The F1 team was given the chance to make its case for the investigation to be reopened via a virtual hearing that took place on Tuesday.
This followed its submission of a petition to review the decision to award Sainz a five-second penalty for hitting Fernando Alonso at the final standing restart – a penalty that dropped him out of the points – to determine “whether or not a significant and relevant new element exists [Article 14.3 of the code] in relation to the decision/incident”.
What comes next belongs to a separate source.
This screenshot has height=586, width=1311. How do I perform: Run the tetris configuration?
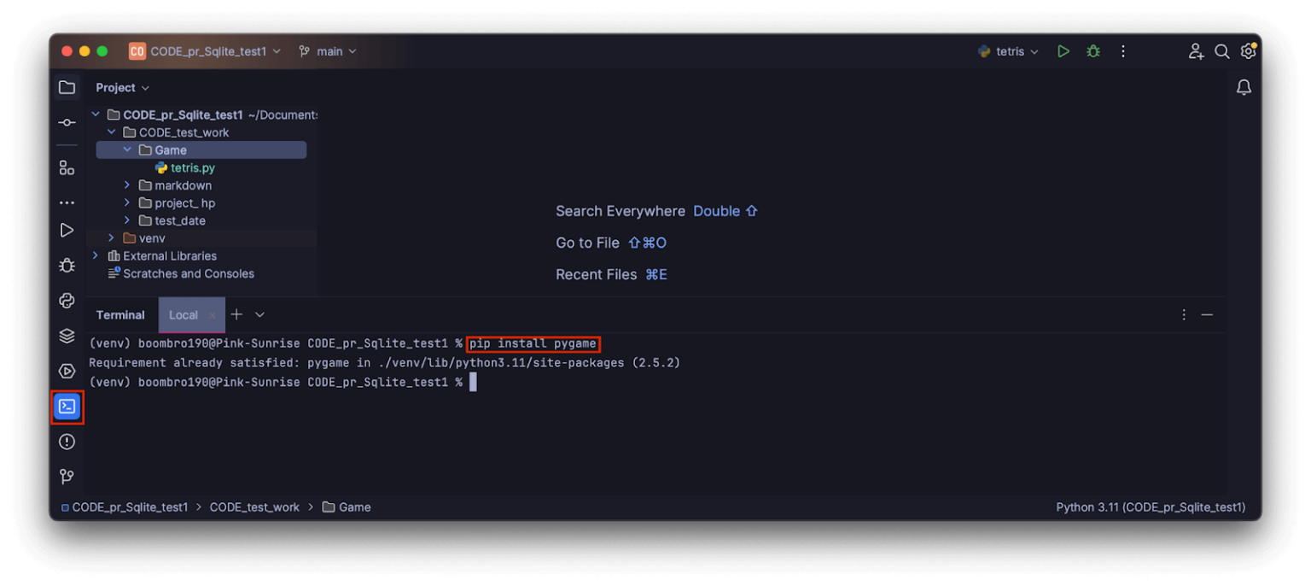[x=1063, y=51]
The hearing included evidence from Ferrari team principal Fred Vasseur, racing director Laurent Mekies and Sainz, while the three “elements” it felt qualified as new significant evidence were the car’s telemetry, Sainz’s witness statement and the statements – in this case post-race interviews – of other drivers including Alonso.
However, the stewards rejected all three of these claims.
In dismissing the case, the stewards summarised there was no such “significant and relevant new element which was unavailable to the parties seeking the review at the time of the decision concerned”.
Ferrari’s case appeared to cite a previously successful case of a team seeking a right of review – made by Force India after the Canadian GP in 2014 – as a “precedent for the proposition” that a driver’s testimony and telemetry would “amount to a significant and relevant new element”.
That related to a five-place grid penalty awarded to Sergio Perez for his collision with Felipe Massa while defending fourth place on the final lap of that race in Montreal.
But the stewards deemed that the “factual circumstances” between the Ferrari petition and Force India’s case were “quite different” – not least because Perez had not been been able to make his case when the penalty was first awarded as he had been taken to hospital following the collision.
The Australian GP stewards said the distinguishing feature between that and Ferrari’s claim was that they had also made their decision in-race.
“We deemed it unnecessary for us to hear from SAI [Sainz] or hear from any other driver to decide that he was wholly to blame for the collision,” read part of their statement.
They said this was a “decision that we, and other stewards panels, routinely take and are encouraged to take, when the cause of the collision is clear and there is a need for time penalties to be issued as quickly as possible”.
While Force India’s request for a review was successful on that occasion, in any case the penalty was upheld following a hearing at the Austrian GP a fortnight later.
In a statement released on social media, Ferrari said it acknowledged the decision not to grant a review but was “naturally disappointed” because it felt it had offered “sufficient significant new elements” for the penalty to be re-examined.
Statement from Scuderia Ferrari ⬇️ pic.twitter.com/LFEgGZkzRB
— Scuderia Ferrari (@ScuderiaFerrari) April 18, 2023
It said it felt this “especially in the context of the particular conditions and multiple incidents that occurred during the final restart” in Australia.
“We are however respectful of the process and of the FIA decision,” it added.
In confirming Ferrari had submitted the petition, Vasseur said he hoped to have an “open discussion” with the stewards to understand why Sainz was penalised at the time and not given a hearing after the race.
That action was in contrast to the investigation into the clash between Alpine drivers Esteban Ocon and Pierre Gasly – which took place seconds after Sainz and Alonso’s collision and subsequently went unpunished – while another restart clash that involved Logan Sargeant rear-ending Nyck de Vries’ AlphaTauri went without investigation altogether.